Nathan K Evanson and Dr. Daniel L Simmons, Chemistry and Biochemistry
Cyclooxygenases are proteins that make small molecules called prostaglandins, which relay signals from one cell to another, or from one cell to itself. Prostaglandins are involved in many different physiological processes such as inflammation, contraction of smooth muscle, and regulation of water balance in the kidney. Because prostaglandins are involved in so many different things, they are an important topic of research, and therefore, cyclooxygenases are a topic of intense research.
One of the cyclooxygenases that we have studied intensively is cyclooxygenase-2. It is considered to be the cyclooxygenase that is most responsible for inflammation. Because of its role in inflammation, inhibiting the activity of cyclooxygenase-2 often can alleviate inflammation, such as that experienced in rheumatoid arthritis. Indeed, drugs such as aspirin work by inhibiting cyclooxygenase-2.

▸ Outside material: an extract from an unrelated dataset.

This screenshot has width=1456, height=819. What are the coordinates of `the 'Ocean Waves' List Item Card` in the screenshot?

In order to study cyclooxygenases more closely, it is important to have a source of the protein to study. This is often done using insect cells, because they are easy to grow and process proteins in much the same way that other animals do. However, for this work, I wanted to have a system that could express the protein in human cell lines, because these would process the protein in exactly the same way that other human cells would. In addition, I wanted to include various parts of the cyclooxygenase gene in order to test their effects on the protein.
Cyclooxygenase-2 RNA contains a large amount of untranslated region, which does not code for the amino acids in the protein that will be made. However, there are reports that the untranslated region can influence the amount of protein that is made from the cyclooxygenase-2 mRNA1. I therefore made constructs (artificial gene-like DNA) that would express cyclooxygenase-2 with varying portions of the 3´ untranslated region (see figure 1).

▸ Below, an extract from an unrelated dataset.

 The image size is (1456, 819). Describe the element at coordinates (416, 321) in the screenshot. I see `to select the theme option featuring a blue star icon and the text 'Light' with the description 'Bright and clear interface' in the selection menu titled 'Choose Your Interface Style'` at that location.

In order to make the constructs, I used standard recombinant DNA techniques. I used a base vector called pRc-RSV (Promega, Madison, WI) and removed the region containing a bovine growth hormone polyadenylation signal (marks the end of an RNA transcript). I then cut fulllength clones of human COX-2 with restriction enzymes that removed parts of the 3´ untranslated region and subcloned the COX-2 fragments into the modified pRc-RSV vector. I used restriction digesting to confirm the identity of the constructs (see figure 2 for example).

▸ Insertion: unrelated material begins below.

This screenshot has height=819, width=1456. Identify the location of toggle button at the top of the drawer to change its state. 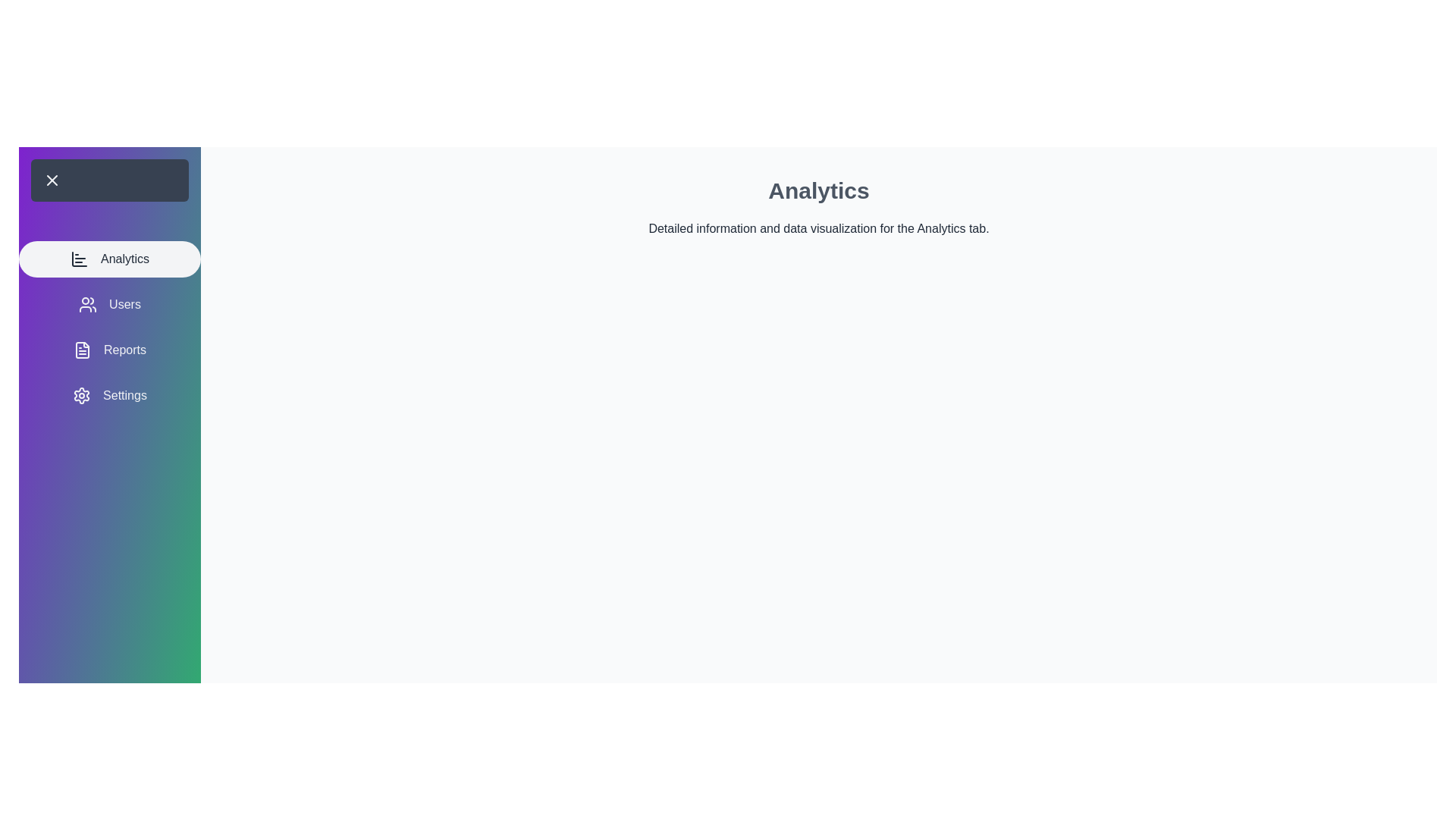
(108, 180).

In conclusion, I was able to make a series of constructs containing the cyclooxygenase-2 coding region and various lengths of the 3´ untranslated region, which can now be used to study the effect of the 3´ untranslated region on translation of cyclooxygenase-2 in human cell lines.
Reference
- Cok SJ, Morrison AR (2001) The 3′-untranslated region of murine cyclooxygenase-2 contains multiple regulatory elements that alter message stability and translational efficiency. J. Biol. Chem. 276, 23179-23185.